Verkhoyansk es una minúscula ciudad
siberiana, con pinta de andurrial nómada, ordenada en torno a tres calles mal
puestas a orillas del río Yana. La ciudad, ubicada dentro del Círculo Polar
Ártico, tiene censados 1200 habitantes que sobreviven a las pelonas invernales
gracias a que están más que habituados a que se les hielen los mocos. Sin
embargo, a pesar de tener acreditado el título de ser uno de los lugares más
fríos del planeta, Verkhoyansk registró el pasado 18 de junio la
sorprendente temperatura máxima de 38º. Una auténtica barbaridad.

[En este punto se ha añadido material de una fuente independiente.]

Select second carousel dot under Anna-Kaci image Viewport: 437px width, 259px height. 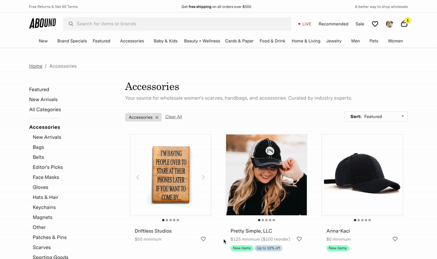[x=359, y=220]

En Madrid,
por ejemplo, no hemos alcanzado ese pico en lo que va de mes; y eso que la
patria chica de Lope y Calderón pasa en la actualidad por ser un horno
asfáltico cuya temperatura sube en un plis plas a poco que le atiza la solana (de la calorina de agosto, mejor no hablamos). En resumen, que el Círculo Polar
Ártico tiene una fiebre muy mala que le viene, según la opinión de los
expertos, del maltrato que los humanos le venimos dando a la Naturaleza desde
la época de la Revolución Industrial.
La enfermedad, en realidad, es
extensible al resto del planeta en mayor o menor medida. Urge ponerle remedio antes
de que nos veamos todos padeciendo veranos infernales cada vez más largos y sudando
la gota gorda. Pero aquí pinchamos en hueso, porque, la verdad, a nadie se le escapa que la aplicación de esos remedios acabaría afectando de
forma negativa a lo que la mayoría entiende por calidad de vida, y que ese empeoramiento es algo a
lo que, tanto un rico podrido como un burgués medio pudiente, se avendrían de mala
gana. Así las cosas, la propia naturaleza tendrá que apañarse una receta por su cuenta
si quiere que le remita la calentura, aunque lo cierto es que ya dispone de un
antipirético, en formato de cataclismo, cuyos resultados son inmediatos y
espectaculares. Tal como suena. Esta misma semana, la prensa se hacía eco de
los resultados de un estudio llevado a cabo por científicos e historiadores
según el cual, en el año 43 a. C., se produjo un enfriamiento global del
planeta motivado por una gran erupción volcánica en Alaska. En esa fecha, a
tenor del relato de los investigadores, el volcán Okmok, localizado en el
archipiélago de las Aleutianas, entró en fase de vomitona y arrojó al aire una
ingente cantidad de gases y ceniza que formaron en la atmósfera una especie de
barrera sucia y densa que impidió la entrada de la radiación solar. Los
científicos estiman que, a consecuencia de este fenómeno extraordinario, la
temperatura del planeta descendió en torno a siete grados de media.
O sea, que, a las malas, el
problema del calentamiento global podría encontrar una solución, siquiera
temporal, trámite un Okmok a lo bestia. Lo malo de una megaerupción es
que no se detiene a considerar detalles menores como la destrucción que causa a
su alrededor en primera instancia o la cantidad de vidas que factura al otro mundo convenientemente
perfumadas en azufre. Sin embargo, en el otro plato de la balanza, sólo una
hecatombe como la expuesta podría conseguir un descenso drástico
de la temperatura y que el planeta volviese a disfrutar por un
rato de ese Holoceno de lujo -templadito y benigno- que nuestra especie ha puesto en peligro con su
progreso distópico. En cualquier caso, lo que quiera que haya de ser nos pillará finalmente en gayumbos, como siempre. Eso tan seguro como que tenemos la canícula a la vuelta de la esquina.